Book Read Free

To Catch a Rabbit

Page 15

by Helen Cadbury


  Carly came to his rescue and lead him to the bar. ‘That was a nifty move. Kansetsu Waza, if I’m not much mistaken.’

  ‘Sounds like something off the buffet.’ He rubbed his wrist.

  ‘It’s Jiu Jitsu. I must ask her where she trains.’ Carly said. ‘And you were being an arsehole.’

  ‘Should I apologise? I should, shouldn’t I?’

  But he was saved the trouble by the appearance in the doorway of a man in a very slick pinstripe suit. Lizzie flashed a hard smile at no one in particular, wished them all a happy Christmas and left with the suit.

  ‘Who was that?’ Sandy joined them at the bar. ‘Nice looking feller. That her bloke?’

  ‘That’s Guy of the Rovers. He drives an Audi TT.’ And he’s a wanker, Sean thought to himself, and ordered another JD and Coke.

  Arieta had taken up residence on the settee. Since she’d arrived, she’d woken early, tidied her bedclothes into a neat pile, opened the curtains and was usually reading a magazine at the kitchen table by the time Sean or Maureen were up. She usually offered him a coffee and would have cooked him breakfast, if he’d let her. She talked about the weather or something she’d seen on TV, but she wouldn’t tell him any more about her life. She seemed content to live from day to day, watching television with Maureen and doing the crosswords in the puzzle magazines that filled the coffee table. She hadn’t left the house, apart from standing in the back garden to have a cigarette. It was as if she was waiting for something, a sign that it was safe to move on. She appeared to have forgiven him for his play-acting and claimed to have known all along that he wasn’t from a church.

  ‘Too nice looking,’ she said.

  On Christmas morning he discovered she’d helped Maureen pack his stocking. She bounced up and down on the sofa as he opened it.

  ‘If I had little brother, he would be like you.’

  The last thing out of the old football sock - after the sweets and the apple and the satsuma, the playing cards and the joke book - wrapped so tightly he thought it was just more tissue paper, was a small square of fine cotton lace-work. When he held it up to the light, he could see it was a picture of a goose.

  ‘One day I fly south again, like goose. You have something to remember me by. It is only small because I have little time. But I remember what my grandmother taught me.’

  ‘It’s lovely.’ He had no idea what he was supposed to do with it but Maureen came to his rescue. She’d bought him a postcard frame that fitted it perfectly, the delicate white pattern set off against the black card background.

  They divided the turkey roast between three and Arieta cried into her sherry because, she said, she was so happy.

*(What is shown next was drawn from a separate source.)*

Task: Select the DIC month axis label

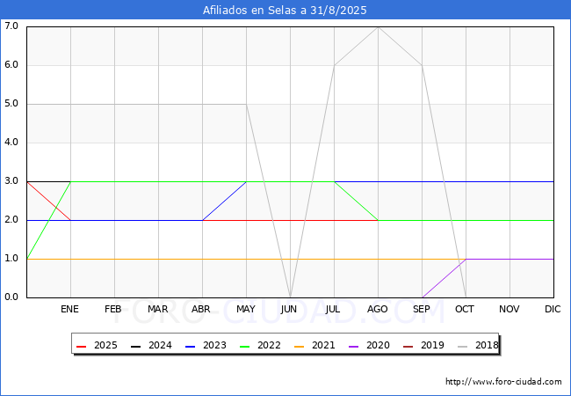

  On Boxing Day he was back on duty. He polished his left shoe until it shone, picked up the right shoe and held it close to his face. He’d already cleaned it, but there was a little mark, just off centre, near the toe. He spat and rubbed, as if having clean shoes would make pacing the estate any more enticing. He took the hi-vis jacket from the back of the kitchen chair. Police Community Support Officer, in big silver letters on a blue background. He liked it when people called him officer. It didn’t happen often, but ever since he’d found Su-Mai, he’d begun to feel like a real policeman. Now, though, he wondered if having Arieta in his house could get him into trouble, fired even. But he couldn’t throw her back out on to the street, wouldn’t be able to even if he wanted to. Maureen would never allow it.

  ‘Got your warm socks on love?’ Maureen wrapped her dressing gown tightly around her. ‘It’s going to be cold out there. There was a hard frost last night.’

  She wasn’t wrong. It was bitter. He walked fast to keep his feet warm and his toes from going numb. He wished he had someone to talk to but Carly had been called in for a meeting to question her conduct on Christmas Eve. By her own admission she’d shoved a teenager who’d been giving her lip. Sean hadn’t seen the incident, but he imagined the lad was asking for it. Today he’d have to be The Lone Ranger again, walking the mean streets of the estate.

  He checked his watch. Just gone 8 a.m. Nice and quiet. No one about. This lull between Christmas and New Year felt like a truce in the middle of a battle. He took the road up towards the recreation ground and sat down for a breather on a low concrete wall that skirted the corner of the Eagle Mount blocks. A dog was snuffling through ripped bin bags against the wall opposite. It seemed to sense him watching and returned his stare. He whistled to see what it would do, but it ignored him and turned back to the bags. A window opened on the first floor and someone threw a shoe down in the dog’s direction.

  ‘Fuck off, Ruby, you little bastard! Declan, get that bloody dog in, she’s after the turkey bones.’

  Within a minute a door slammed and Declan appeared from the flats. Sean stood up and crossed over.

  ‘Hello there, having a good holiday?’

  ‘S’all right.’ The boy peered up at him. ‘You were the one when we found that lass, weren’t you?’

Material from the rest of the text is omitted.